Hide-'n-Seek Reveals Tricks Video Game Makers Might Use
People looking for hidden objects prefer to search nearby, even though the objects are most likely kept in harder-to-reach places, a new study suggests.
The finding may lead to more realistic environments for gamers and may also help law enforcement develop better search equipment.
Previous research into hiding and searching strategies had been conducted using animals and children, but little is known about the strategies employed by adults, said Marcia Spetch, an experimental psychologist at the University of Alberta and co-author of the study.
To better understand people’s hiding and seeking behavior, the subjects were divided into two groups and instructed to both hide and seek objects in either a physical room or a virtual-reality setting that resembled the real room's dimensions.
In the virtual room, researchers found that on average subjects who were asked to locate hidden objects preferred to poke around in spots close to their immediate vicinity.
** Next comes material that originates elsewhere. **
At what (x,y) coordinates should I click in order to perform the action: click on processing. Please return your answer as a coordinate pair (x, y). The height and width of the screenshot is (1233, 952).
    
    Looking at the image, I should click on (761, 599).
But when trying to hide objects, they ventured out farther (about 5 feet more) from their starting point to make the objects harder to find.
“Seekers tend to rely on a more systematic approach to finding objects,“ Spetch told LiveScience. “The danger in going further out to look is it makes it difficult to keep track of where they already searched.”
But when the roles were reversed, "people [who] had already hidden objects tended to move farther away from the starting place consistent with where people normally hide objects," Spetch said. "It was as though the hiding primed them into what kinds of locations things might be hidden in."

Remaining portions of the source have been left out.